[What to work on]:
What is needed is an exact copy of the records, with the images left out.

Collected data entries
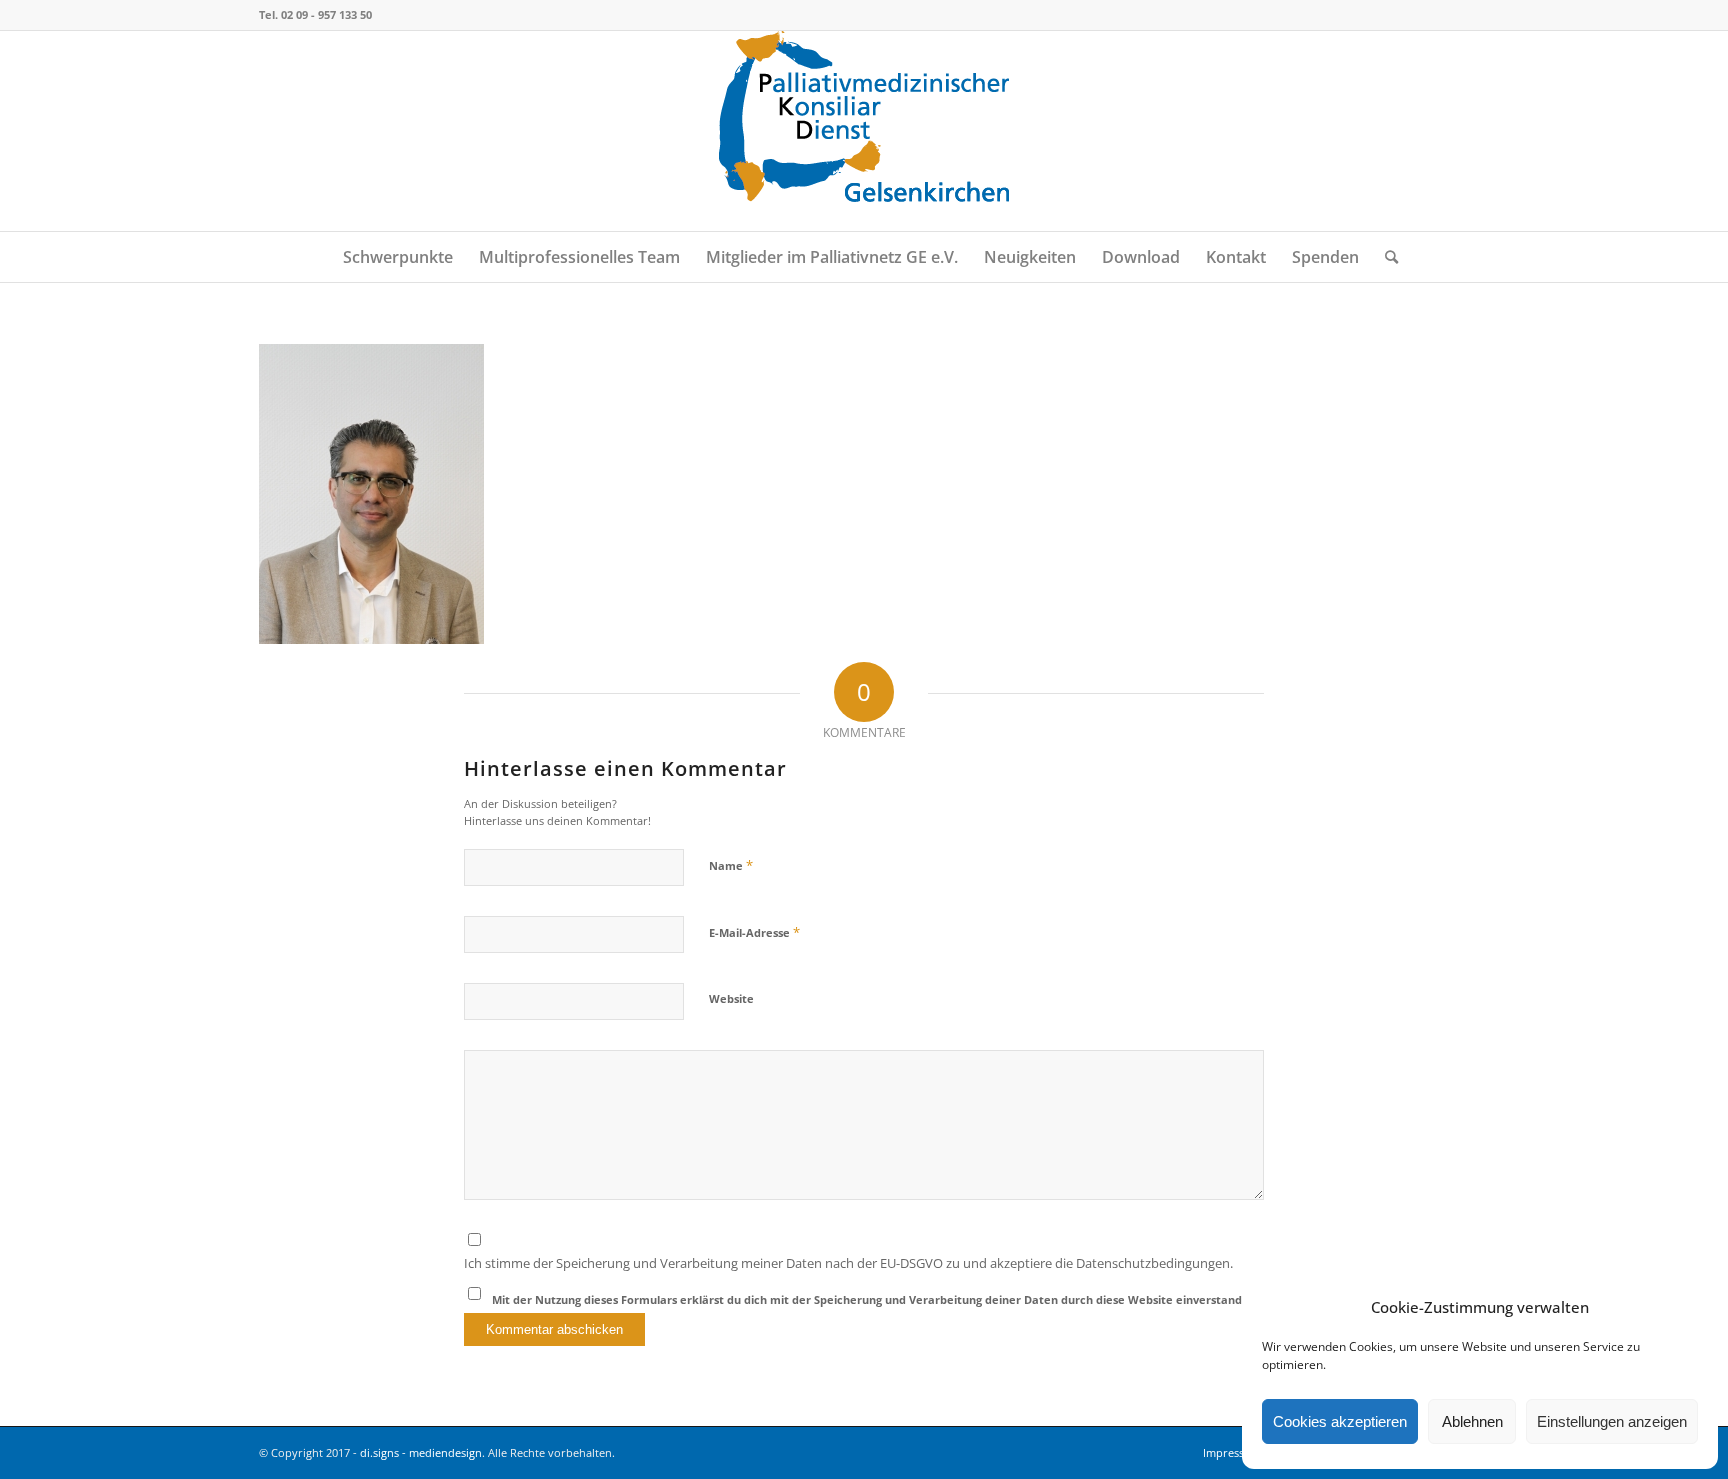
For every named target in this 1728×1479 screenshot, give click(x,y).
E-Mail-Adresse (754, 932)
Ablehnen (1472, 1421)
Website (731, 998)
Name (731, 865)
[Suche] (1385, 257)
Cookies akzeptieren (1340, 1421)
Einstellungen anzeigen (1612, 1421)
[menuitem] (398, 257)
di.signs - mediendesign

[Problem solution]:
For every named target in this 1728×1479 screenshot, give click(x,y).
E-Mail-Adresse (754, 932)
Ablehnen (1472, 1421)
Website (731, 998)
Name (731, 865)
[Suche] (1385, 257)
Cookies akzeptieren (1340, 1421)
Einstellungen anzeigen (1612, 1421)
[menuitem] (398, 257)
di.signs - mediendesign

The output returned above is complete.